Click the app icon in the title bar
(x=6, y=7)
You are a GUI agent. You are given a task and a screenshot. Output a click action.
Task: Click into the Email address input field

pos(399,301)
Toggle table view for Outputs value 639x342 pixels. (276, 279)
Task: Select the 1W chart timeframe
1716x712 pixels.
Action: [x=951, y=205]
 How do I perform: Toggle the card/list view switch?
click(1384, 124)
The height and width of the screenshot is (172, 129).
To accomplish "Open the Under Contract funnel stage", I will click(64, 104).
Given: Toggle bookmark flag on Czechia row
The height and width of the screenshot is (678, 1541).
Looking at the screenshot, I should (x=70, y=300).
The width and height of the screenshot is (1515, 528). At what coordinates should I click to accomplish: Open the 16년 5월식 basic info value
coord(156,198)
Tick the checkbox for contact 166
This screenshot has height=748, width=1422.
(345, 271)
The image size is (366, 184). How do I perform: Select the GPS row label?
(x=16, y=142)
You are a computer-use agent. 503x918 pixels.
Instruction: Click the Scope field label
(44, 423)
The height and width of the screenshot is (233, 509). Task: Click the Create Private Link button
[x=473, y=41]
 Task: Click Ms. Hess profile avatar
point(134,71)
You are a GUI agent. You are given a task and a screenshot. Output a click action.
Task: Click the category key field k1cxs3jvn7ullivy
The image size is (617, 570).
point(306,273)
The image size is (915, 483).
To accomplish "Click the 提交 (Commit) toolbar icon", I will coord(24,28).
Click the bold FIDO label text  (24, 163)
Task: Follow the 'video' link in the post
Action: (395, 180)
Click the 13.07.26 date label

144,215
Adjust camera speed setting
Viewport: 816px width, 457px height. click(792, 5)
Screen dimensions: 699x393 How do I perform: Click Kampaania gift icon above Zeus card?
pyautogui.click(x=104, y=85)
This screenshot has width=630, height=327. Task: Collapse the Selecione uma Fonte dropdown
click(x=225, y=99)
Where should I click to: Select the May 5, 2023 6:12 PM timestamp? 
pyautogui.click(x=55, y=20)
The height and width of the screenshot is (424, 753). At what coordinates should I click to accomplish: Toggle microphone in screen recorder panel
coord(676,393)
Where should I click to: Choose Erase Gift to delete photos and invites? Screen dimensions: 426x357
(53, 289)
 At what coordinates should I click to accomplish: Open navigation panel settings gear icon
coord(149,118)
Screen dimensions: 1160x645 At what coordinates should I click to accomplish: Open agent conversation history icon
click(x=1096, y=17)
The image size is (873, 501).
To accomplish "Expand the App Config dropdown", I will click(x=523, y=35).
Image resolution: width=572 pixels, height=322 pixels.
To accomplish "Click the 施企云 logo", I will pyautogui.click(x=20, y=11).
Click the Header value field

- - - - -

* [REQUIREMENT]: Return exactly the lines of the listing that run from the one containing "Screen dimensions: 699x393" through the last, and no others.

* [EXPECTED ANSWER]:
Screen dimensions: 699x393 How do I perform: Click Kampaania gift icon above Zeus card?
pyautogui.click(x=104, y=85)
This screenshot has width=630, height=327. Task: Collapse the Selecione uma Fonte dropdown
click(x=225, y=99)
Where should I click to: Select the May 5, 2023 6:12 PM timestamp? 
pyautogui.click(x=55, y=20)
The height and width of the screenshot is (424, 753). At what coordinates should I click to accomplish: Toggle microphone in screen recorder panel
coord(676,393)
Where should I click to: Choose Erase Gift to delete photos and invites? Screen dimensions: 426x357
(53, 289)
 At what coordinates should I click to accomplish: Open navigation panel settings gear icon
coord(149,118)
Screen dimensions: 1160x645 At what coordinates should I click to accomplish: Open agent conversation history icon
click(x=1096, y=17)
The image size is (873, 501).
To accomplish "Expand the App Config dropdown", I will click(x=523, y=35).
Image resolution: width=572 pixels, height=322 pixels.
To accomplish "Click the 施企云 logo", I will pyautogui.click(x=20, y=11).
Click the Header value field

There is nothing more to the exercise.